• Task prompt: The goal is to restate all of the records below word for word.

Items from a data source
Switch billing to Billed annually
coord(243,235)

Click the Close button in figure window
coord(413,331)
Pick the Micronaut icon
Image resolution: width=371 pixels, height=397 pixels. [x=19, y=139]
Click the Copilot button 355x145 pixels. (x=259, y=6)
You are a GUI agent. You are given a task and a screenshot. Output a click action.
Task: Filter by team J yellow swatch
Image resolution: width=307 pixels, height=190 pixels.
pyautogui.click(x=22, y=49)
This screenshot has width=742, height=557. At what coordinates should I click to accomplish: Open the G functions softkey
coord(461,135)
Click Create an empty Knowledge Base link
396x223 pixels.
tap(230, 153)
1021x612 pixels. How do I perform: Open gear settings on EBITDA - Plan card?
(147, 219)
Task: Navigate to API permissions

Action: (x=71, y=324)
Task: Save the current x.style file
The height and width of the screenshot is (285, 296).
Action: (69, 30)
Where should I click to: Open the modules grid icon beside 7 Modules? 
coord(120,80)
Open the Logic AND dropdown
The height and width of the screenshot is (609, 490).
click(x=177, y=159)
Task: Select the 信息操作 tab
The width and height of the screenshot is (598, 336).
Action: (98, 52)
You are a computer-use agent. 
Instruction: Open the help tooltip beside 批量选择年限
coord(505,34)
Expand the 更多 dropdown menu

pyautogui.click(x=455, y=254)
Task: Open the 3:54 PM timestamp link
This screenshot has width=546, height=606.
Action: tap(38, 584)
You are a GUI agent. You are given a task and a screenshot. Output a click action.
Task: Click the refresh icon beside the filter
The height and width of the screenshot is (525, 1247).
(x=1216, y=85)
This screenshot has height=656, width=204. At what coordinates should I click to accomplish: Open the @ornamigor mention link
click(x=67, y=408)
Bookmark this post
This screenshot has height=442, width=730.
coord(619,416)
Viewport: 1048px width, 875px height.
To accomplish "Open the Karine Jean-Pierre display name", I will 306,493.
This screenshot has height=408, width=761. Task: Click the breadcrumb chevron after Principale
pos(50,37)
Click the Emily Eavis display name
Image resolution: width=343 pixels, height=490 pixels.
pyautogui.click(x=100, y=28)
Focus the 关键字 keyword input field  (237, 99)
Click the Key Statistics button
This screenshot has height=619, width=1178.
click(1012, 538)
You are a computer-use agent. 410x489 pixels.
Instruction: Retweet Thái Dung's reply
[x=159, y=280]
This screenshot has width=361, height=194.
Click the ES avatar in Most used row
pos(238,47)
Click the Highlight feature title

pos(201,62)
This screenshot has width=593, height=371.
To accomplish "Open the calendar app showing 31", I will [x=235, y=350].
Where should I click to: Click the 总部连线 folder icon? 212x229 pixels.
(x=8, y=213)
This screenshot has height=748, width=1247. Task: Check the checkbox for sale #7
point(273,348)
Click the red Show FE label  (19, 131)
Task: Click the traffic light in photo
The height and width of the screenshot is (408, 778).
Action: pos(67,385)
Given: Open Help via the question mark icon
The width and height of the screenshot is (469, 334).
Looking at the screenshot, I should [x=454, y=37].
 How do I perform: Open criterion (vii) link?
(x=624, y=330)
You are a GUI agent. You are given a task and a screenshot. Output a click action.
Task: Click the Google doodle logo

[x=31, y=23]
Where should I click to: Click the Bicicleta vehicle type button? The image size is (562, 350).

• Task answer:
Switch billing to Billed annually
coord(243,235)

Click the Close button in figure window
coord(413,331)
Pick the Micronaut icon
Image resolution: width=371 pixels, height=397 pixels. [x=19, y=139]
Click the Copilot button 355x145 pixels. (x=259, y=6)
You are a GUI agent. You are given a task and a screenshot. Output a click action.
Task: Filter by team J yellow swatch
Image resolution: width=307 pixels, height=190 pixels.
pyautogui.click(x=22, y=49)
This screenshot has width=742, height=557. At what coordinates should I click to accomplish: Open the G functions softkey
coord(461,135)
Click Create an empty Knowledge Base link
396x223 pixels.
tap(230, 153)
1021x612 pixels. How do I perform: Open gear settings on EBITDA - Plan card?
(147, 219)
Task: Navigate to API permissions

Action: (x=71, y=324)
Task: Save the current x.style file
The height and width of the screenshot is (285, 296).
Action: (69, 30)
Where should I click to: Open the modules grid icon beside 7 Modules? 
coord(120,80)
Open the Logic AND dropdown
The height and width of the screenshot is (609, 490).
click(x=177, y=159)
Task: Select the 信息操作 tab
The width and height of the screenshot is (598, 336).
Action: (98, 52)
You are a computer-use agent. 
Instruction: Open the help tooltip beside 批量选择年限
coord(505,34)
Expand the 更多 dropdown menu

pyautogui.click(x=455, y=254)
Task: Open the 3:54 PM timestamp link
This screenshot has width=546, height=606.
Action: tap(38, 584)
You are a GUI agent. You are given a task and a screenshot. Output a click action.
Task: Click the refresh icon beside the filter
The height and width of the screenshot is (525, 1247).
(x=1216, y=85)
This screenshot has height=656, width=204. At what coordinates should I click to accomplish: Open the @ornamigor mention link
click(x=67, y=408)
Bookmark this post
This screenshot has height=442, width=730.
coord(619,416)
Viewport: 1048px width, 875px height.
To accomplish "Open the Karine Jean-Pierre display name", I will 306,493.
This screenshot has height=408, width=761. Task: Click the breadcrumb chevron after Principale
pos(50,37)
Click the Emily Eavis display name
Image resolution: width=343 pixels, height=490 pixels.
pyautogui.click(x=100, y=28)
Focus the 关键字 keyword input field  (237, 99)
Click the Key Statistics button
This screenshot has height=619, width=1178.
click(1012, 538)
You are a computer-use agent. 410x489 pixels.
Instruction: Retweet Thái Dung's reply
[x=159, y=280]
This screenshot has width=361, height=194.
Click the ES avatar in Most used row
pos(238,47)
Click the Highlight feature title

pos(201,62)
This screenshot has width=593, height=371.
To accomplish "Open the calendar app showing 31", I will [x=235, y=350].
Where should I click to: Click the 总部连线 folder icon? 212x229 pixels.
(x=8, y=213)
This screenshot has height=748, width=1247. Task: Check the checkbox for sale #7
point(273,348)
Click the red Show FE label  (19, 131)
Task: Click the traffic light in photo
The height and width of the screenshot is (408, 778).
Action: pos(67,385)
Given: Open Help via the question mark icon
The width and height of the screenshot is (469, 334).
Looking at the screenshot, I should [x=454, y=37].
 How do I perform: Open criterion (vii) link?
(x=624, y=330)
You are a GUI agent. You are given a task and a screenshot. Output a click action.
Task: Click the Google doodle logo

[x=31, y=23]
Where should I click to: Click the Bicicleta vehicle type button? The image size is (562, 350).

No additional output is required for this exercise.